Neverwhere by Neil Gaiman
Harper Collins, 386 pages
This isn’t a traditional ghost story such as I usually review. This is more of a ghost-as-metaphor-for-the-forgotten-ones story. But that’s actually a quest I seek in the ghost stories I read, the yearning that drives one to cross barriers and struggle to connect.
You’ve wondered, I know you have, what would happen if one day you went left instead of right, if one day you stopped because a street person asked for your help. I’ve wondered. In Gaiman’s book we find out: we go to Neverwhere. So goes our protagonist Richard Mayhew. Great name that Mayhew—as in just maybe he may hew a new future for himself. He could use one, too.
As the novel opens, he’s in a sort of thralldom with a loveless, social climbing fiancée—everything he is not—until said time when he answers the call from a forlorn, bloodied girl named Door. Not surprisingly, she can open any door, and Richard follows, as he is now erased from his former aboveground life. He finds himself in Neverwhere, an underground parallel world in which rats are revered and evil lurks along every dark, devious tunnel and Neverwherians can see us but we cannot see them.

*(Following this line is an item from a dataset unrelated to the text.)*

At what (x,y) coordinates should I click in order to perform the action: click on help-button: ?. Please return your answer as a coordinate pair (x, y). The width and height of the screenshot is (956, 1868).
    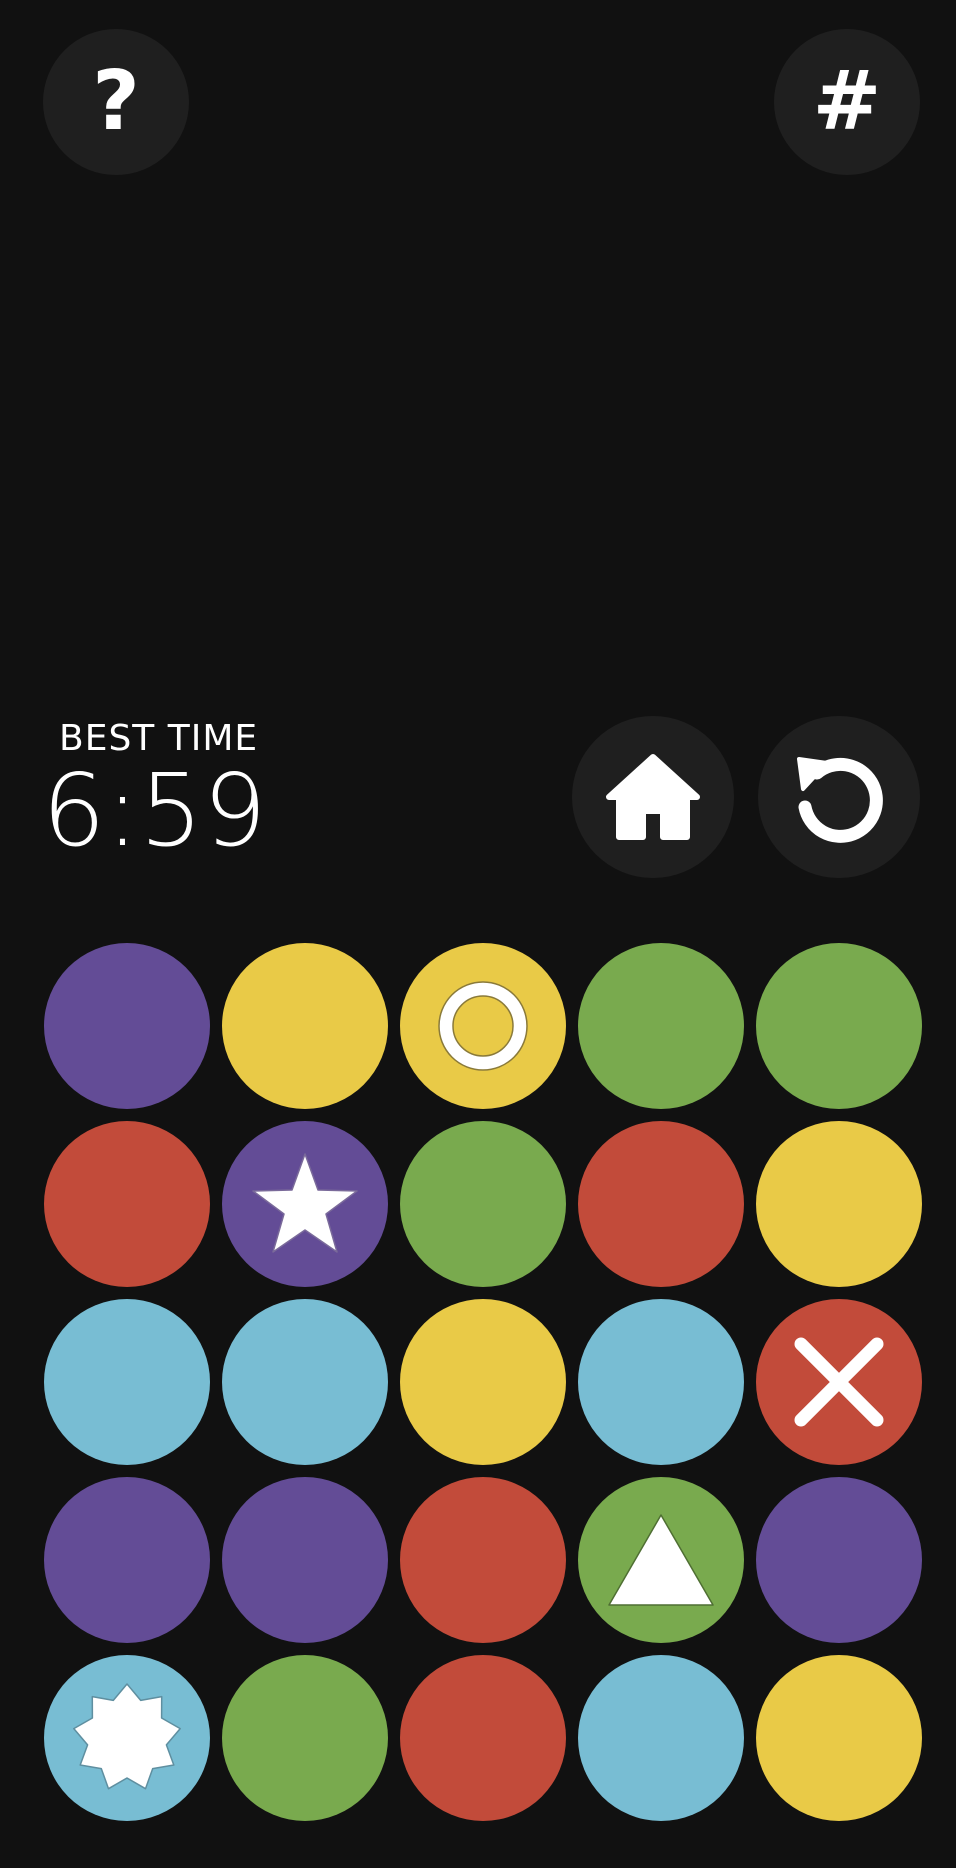
    Looking at the image, I should click on (116, 102).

I joined a discussion group over at Stainless Steel Droppings, so we’re going to review this novel in parts. Check it out here. For this week’s discussion, we read chapters one through five. I chose the following question to respond to: What ideas or themes are you seeing in these first 5 chapters of Neverwhere? Are there any that you are particularly drawn to?
As I said before, I am drawn to the idea of the outsider, the little match girl gazing into the room with the hearth blazing and the family gathered. To me, that’s what the ghost or other otherworldly creatures represent. I also think writers are ghosts of a sort—watching, looking in. The observers.
In addition to the outsider motif, in Neverwhere I find myself contemplating themes of chance meetings, seized (or missed) opportunities, roads not taken. Or in the case of Richard Mayhew, the road taken. What if you hadn’t gone out with your friend who introduced you to your life partner? What if Friar Lawrence hadn’t been such a bumbler, and Romeo had received the message in time? I think of that movie Sliding Doors or the two endings of The French Lieutenant’s Woman.
What if Richard hadn’t helped Door? Because of that chance meeting, what doors will Door open for Richard in the future?
It’s worth thinking about.
I invite you to read Neverwhere along with me. It’s not too late. We just started!